Puji syukur kehadirat Allah SWT yang telah memberikan limpahan rahmat dan hidayah-Nya sehingga dapat menyelesaikan makalah ini tepat waktu. Makalah yang berjudul “Keanekaragaman bangsa Indonesia” ini dibuat guna memenuhi tugas mata kuliah Pendidikan Kewarganegaraan . .Dalam penulisan makalah ini, penyusun banyak menerima bantuan moril dan materiil dari berbagai pihak yang mendorong penyusun untuk segera menyelesaikan tugas ini dengan sebaik-baiknya. Pada kesempatan ini pula, penyusun ingin menyampaikan rasa terima kasih kepada pihak-pihak yang telah membantu penyelesaian makalah ini, diantaranya adalah:
1. Bapak Emilianshah Banowo selaku dosen mata kuliah Pendidikan Kewarganegaraan
2. Kedua orang tua yang telah memberi dukungan baik berupa materiil maupun moril.
3. Seluruh pihak yang telah membantu penyelesaian makalah ini.
Penyusun menyadari bahwa penulisan makalah ini tidak luput dari kesalahan dan belum sempurna dalam penyusunannya, oleh karena itu penyusunmengharapkan saran dan kritik dari pembaca yang bersifat membangun. Akhir kata, penyusun berharap semoga makalah ini dapat bermanfaat bagi siapa saja yang membacanya.
BAB I
PENDAHULUAN
Latar Belakang
Sejak zaman dahulu bangsa Indonesia dikenal sebagai masyarakat yang majemuk. Hal ini tercermin dari semboyan “Bhinneka tunggal Ika” yang artinya berbeda-beda tetapi tetap satu. Kemajemukan yang ada terdiri atas keragaman suku bangsa, budaya, agama, ras, dan bahasa. Adat istiadat, kesenian, kekerabatan, bahasa, dan bentuk fisik yang dimiliki oleh suku-suku bangsa yang ada di Indonesia memang berbeda, namun selain perbedaan suku-suku itu juga memiliki persamaan antara lain hukum, hak milik tanah, persekutuan, dan kehidupan sosialnya yang berasaskan kekeluargaan.
MANFAAT PENULISAN
Manfaat Penulisan dalam makalah ditujukan untuk mengetahui kegunaan nyata yang merupakan hasil dari pembahasan masalah yang terdapat dalam makalah. Ada pun manfaat penulisan sebagai berikut :
1. Mengetahui akan keanekaragaman bangsa indonesia .
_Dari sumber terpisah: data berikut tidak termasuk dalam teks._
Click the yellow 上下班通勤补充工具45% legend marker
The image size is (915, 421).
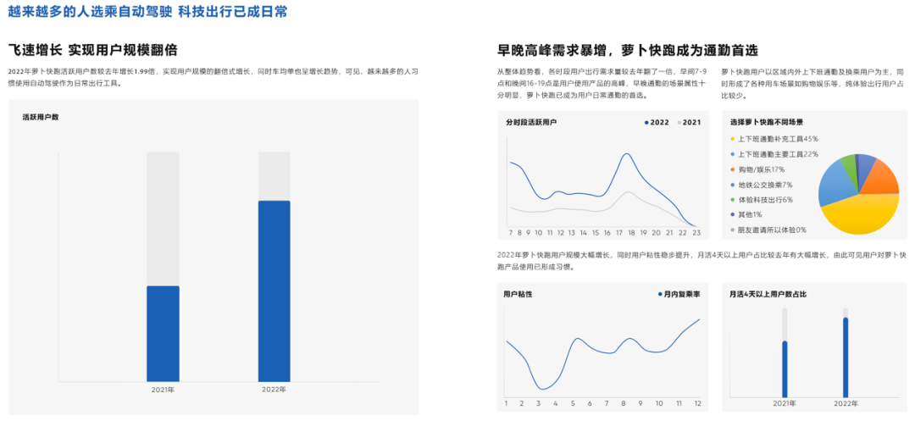[x=732, y=138]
2. Mengetahui masalah dan konflik apa saja yang timbul dari keanekaragaman bangsa indonesia
BAB II
PEMBAHASAN
LATAR BELAKANG KEANEKARAGAMAN BANGSA DI INDONESIA
Masyarakat Indonesia merupakan masyarakat dengan tingkat keanekaragaman yang sangat kompleks. Masyarakat dengan berbagai keanekaragaman tersebut dikenal dengan istilah mayarakat multikultural. Multikultural dapat diartikan sebagai keragaman atau perbedaan terhadap suatu kebudayaan dengan kebudayaan yang lain. Sehingga masyarakat multikultural dapat diartikan sebagai sekelompok manusia yang tinggal dan hidup menetap di suatu tempat yang memiliki kebudayaan dan ciri khas tersendiri yang mampu membedakan antara satu masyarakat dengan masyarakat yang lain. Setiap masyarakat akan menghasilkan kebudayaannya masing-masing yang akan menjadi ciri khas bagi masyarakat tersebut.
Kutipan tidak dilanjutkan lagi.